Composé de différentes couches de matière grise, siège de notre intelligence et de nos fonctions cognitives, le cortex cérébral est la zone du cerveau où sont traitées les informations reçues de l’extérieur. C’est en lui qu’émerge notre perception consciente du monde et c’est encore lui qui contrôle nos comportements. Mais comment s’élaborent les circuits neuronaux qui le tissent? Jusqu’à quel point l’environnement peut-il modifier les neurones? Au Département des neurosciences fondamentales de la Faculté de médecine de l’Université de Genève (UNIGE), Denis Jabaudon et son équipe ont cherché à comprendre ces phénomènes. Ils ont montré que c’est l’interaction des gènes avec l’environnement qui induit l’identité neuronale définitive et la formation des circuits corticaux. Ces résultats paraissent aujourd’hui dans la revue Nature.
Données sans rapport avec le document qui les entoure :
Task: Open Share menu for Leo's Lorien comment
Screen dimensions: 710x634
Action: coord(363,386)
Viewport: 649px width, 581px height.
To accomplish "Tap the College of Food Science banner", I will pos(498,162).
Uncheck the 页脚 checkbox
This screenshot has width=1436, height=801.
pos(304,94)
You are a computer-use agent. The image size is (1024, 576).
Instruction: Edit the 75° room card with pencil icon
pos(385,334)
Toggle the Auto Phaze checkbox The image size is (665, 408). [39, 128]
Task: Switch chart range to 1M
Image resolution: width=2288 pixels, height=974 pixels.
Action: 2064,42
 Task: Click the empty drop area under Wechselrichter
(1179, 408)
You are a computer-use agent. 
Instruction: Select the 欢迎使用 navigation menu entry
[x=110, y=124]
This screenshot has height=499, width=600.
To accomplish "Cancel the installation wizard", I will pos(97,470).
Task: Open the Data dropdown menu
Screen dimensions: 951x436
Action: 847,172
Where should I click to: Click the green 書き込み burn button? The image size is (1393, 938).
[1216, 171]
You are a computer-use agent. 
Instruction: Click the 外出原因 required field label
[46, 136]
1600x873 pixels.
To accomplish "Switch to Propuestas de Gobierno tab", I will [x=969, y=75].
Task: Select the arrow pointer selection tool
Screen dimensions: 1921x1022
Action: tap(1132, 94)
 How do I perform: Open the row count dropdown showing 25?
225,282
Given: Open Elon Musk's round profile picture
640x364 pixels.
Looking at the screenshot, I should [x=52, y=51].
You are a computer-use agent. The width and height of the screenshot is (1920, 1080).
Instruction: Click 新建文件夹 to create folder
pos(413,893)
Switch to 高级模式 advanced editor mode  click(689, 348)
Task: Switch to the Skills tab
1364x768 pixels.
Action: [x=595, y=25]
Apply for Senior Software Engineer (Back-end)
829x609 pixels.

En observant des souris dont le système de transmission des informations sensorielles, situé dans le thalamus, a été perturbé artificiellement, des chercheurs en neuroscience de la Faculté de médecine de l’UNIGE ont pu démontrer qu’au cours du développement les informations reçues par un rongeur vont participer à l’identité de ses neurones et à la structuration de ses circuits corticaux. Les souris recevaient de leur thalamus des informations brouillées, tandis que, parallèlement, l’identité de leurs neurones et des circuits qu’ils forment se transformait en conséquence. Cette modification dans la transmission de l’information a plus précisément conduit à une respécification des neurones, qui ont alors développé de nouvelles caractéristiques fonctionnelles et moléculaires. Ceux-ci sont ainsi devenus aptes à répondre, en même temps, à des stimuli différents. Or, habituellement, ces modalités sensorielles se produisent dans des circuits corticaux distincts.

Question d’identité

Les chercheurs du groupe de Denis Jabaudon ont constaté que la modification impactait l’identité génétique des neurones et la configuration des circuits qu’ils viennent former. Ce sont jusqu’aux gènes qui vont différemment s’exprimer, selon le type d’informations parvenant au cortex. Les chercheurs ont ainsi détecté un dialogue entre l’inné et l’acquis, aux niveaux cellulaire et cortical. Les experts en concluent que, durant la genèse du cortex, les informations sensorielles peuvent influer tant sur le développement moléculaire que sur la fonction des neurones et sur celle des circuits cognitifs.

L’étude donne une dimension nouvelle au pouvoir de la plasticité cérébrale durant le développement neurologique; elle permettra aussi sans doute d’appréhender l’origine et l’influence de certaines maladies génétiques et du rôle des interactions entre gènes et environnement dans le développement de maladies neuropsychiatriques.